Published online by Cambridge University Press: 05 June 2012
Introduction
Burke's first extended publication has baffled commentators over two centuries. For Thomas Burgh it was a juvenile squib. To William Godwin, who exploited its material for his own ends, it was ‘a treatise in which the evils of the existing political institutions are displayed … while the intention of the author was to show that these evils were to be considered as trivial’, whilst to Lord Wedgwood it offered ‘arguments against authority’. To the less engaged mind of Sir George Clark it was ‘an ironical book which still puzzles commentators who try to interpret its purpose’. The work, viewed by itself, is evidently not easy to interpret.

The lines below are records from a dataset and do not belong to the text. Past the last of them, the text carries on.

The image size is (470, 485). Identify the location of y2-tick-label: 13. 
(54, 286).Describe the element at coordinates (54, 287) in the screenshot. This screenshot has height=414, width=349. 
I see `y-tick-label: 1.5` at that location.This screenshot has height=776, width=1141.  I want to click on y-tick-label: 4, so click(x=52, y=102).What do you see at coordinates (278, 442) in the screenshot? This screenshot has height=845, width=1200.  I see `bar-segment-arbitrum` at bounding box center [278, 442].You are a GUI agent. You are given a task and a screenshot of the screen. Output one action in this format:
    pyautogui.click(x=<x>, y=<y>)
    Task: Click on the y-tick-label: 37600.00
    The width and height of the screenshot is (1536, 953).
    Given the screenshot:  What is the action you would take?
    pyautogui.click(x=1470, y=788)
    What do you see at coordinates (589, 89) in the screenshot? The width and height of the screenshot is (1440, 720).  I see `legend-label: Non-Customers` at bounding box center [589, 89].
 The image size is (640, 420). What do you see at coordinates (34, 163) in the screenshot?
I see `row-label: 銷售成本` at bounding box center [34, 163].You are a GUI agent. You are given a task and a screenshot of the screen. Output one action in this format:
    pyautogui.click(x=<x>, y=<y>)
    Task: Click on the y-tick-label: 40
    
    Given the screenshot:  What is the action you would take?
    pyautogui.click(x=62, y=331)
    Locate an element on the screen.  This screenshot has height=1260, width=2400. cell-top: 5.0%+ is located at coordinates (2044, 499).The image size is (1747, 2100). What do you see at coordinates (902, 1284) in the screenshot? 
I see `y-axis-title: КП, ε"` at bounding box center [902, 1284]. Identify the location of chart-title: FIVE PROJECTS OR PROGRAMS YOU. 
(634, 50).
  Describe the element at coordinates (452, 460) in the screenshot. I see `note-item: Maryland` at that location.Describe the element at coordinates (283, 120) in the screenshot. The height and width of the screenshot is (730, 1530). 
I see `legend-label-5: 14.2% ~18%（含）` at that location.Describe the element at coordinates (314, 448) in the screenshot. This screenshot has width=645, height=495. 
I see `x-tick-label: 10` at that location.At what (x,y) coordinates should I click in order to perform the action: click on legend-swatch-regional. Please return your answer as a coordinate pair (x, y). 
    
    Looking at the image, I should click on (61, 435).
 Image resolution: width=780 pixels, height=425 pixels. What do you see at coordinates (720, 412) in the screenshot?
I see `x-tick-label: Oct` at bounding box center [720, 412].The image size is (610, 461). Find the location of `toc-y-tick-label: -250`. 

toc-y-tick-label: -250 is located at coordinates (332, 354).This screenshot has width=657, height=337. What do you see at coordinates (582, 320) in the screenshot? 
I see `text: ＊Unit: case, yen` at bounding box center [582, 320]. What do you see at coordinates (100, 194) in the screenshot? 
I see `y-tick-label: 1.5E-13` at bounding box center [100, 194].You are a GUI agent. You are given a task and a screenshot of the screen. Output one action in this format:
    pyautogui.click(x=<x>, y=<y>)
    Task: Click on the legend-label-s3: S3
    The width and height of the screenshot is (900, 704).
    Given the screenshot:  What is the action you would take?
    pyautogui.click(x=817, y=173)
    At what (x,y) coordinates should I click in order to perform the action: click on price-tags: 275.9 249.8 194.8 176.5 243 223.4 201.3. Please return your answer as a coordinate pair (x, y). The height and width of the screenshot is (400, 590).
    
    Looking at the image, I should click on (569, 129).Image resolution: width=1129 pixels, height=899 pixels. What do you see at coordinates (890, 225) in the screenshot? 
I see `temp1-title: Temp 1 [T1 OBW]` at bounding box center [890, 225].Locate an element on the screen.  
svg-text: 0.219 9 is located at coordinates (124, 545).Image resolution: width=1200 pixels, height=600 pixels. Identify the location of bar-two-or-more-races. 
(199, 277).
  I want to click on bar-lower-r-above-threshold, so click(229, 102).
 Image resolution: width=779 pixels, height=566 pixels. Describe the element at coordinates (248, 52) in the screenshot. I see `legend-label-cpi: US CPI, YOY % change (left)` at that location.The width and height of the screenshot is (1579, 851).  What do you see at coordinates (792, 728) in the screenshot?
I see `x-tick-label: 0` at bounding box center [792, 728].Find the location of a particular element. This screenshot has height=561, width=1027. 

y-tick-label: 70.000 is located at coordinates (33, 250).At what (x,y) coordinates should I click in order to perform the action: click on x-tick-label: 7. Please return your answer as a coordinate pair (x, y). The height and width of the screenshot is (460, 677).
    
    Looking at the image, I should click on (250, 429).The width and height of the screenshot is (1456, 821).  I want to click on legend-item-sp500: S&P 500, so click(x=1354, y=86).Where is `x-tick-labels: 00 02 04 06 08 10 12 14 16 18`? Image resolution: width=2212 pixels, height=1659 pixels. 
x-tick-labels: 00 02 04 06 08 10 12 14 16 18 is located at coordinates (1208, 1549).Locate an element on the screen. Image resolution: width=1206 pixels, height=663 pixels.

Its purpose is more readily intelligible if we recollect Burke's position on religion and society. Deism, which he had rejected, suggested that revelation was inessential to the divine economy because its benefits were confined to a limited section of mankind. If we set this objection in a general form we have: any state of affairs whose goods are distributed irregularly lacks a properly divine warrant. A Vindication applies the formula to the social order. In particular it suggests that political and social hierarchy – in the language of the piece Subordination – was responsible for man's ills.
Burke's argument is usually described as whimsical or ironical. It focusses upon the reductio ad absurdum of a single assumption, namely the sufficiency of nature. Deism suggested that man's natural faculties sufficed for his salvation and that revelation was superfluous or, indeed, an opportunity for evil.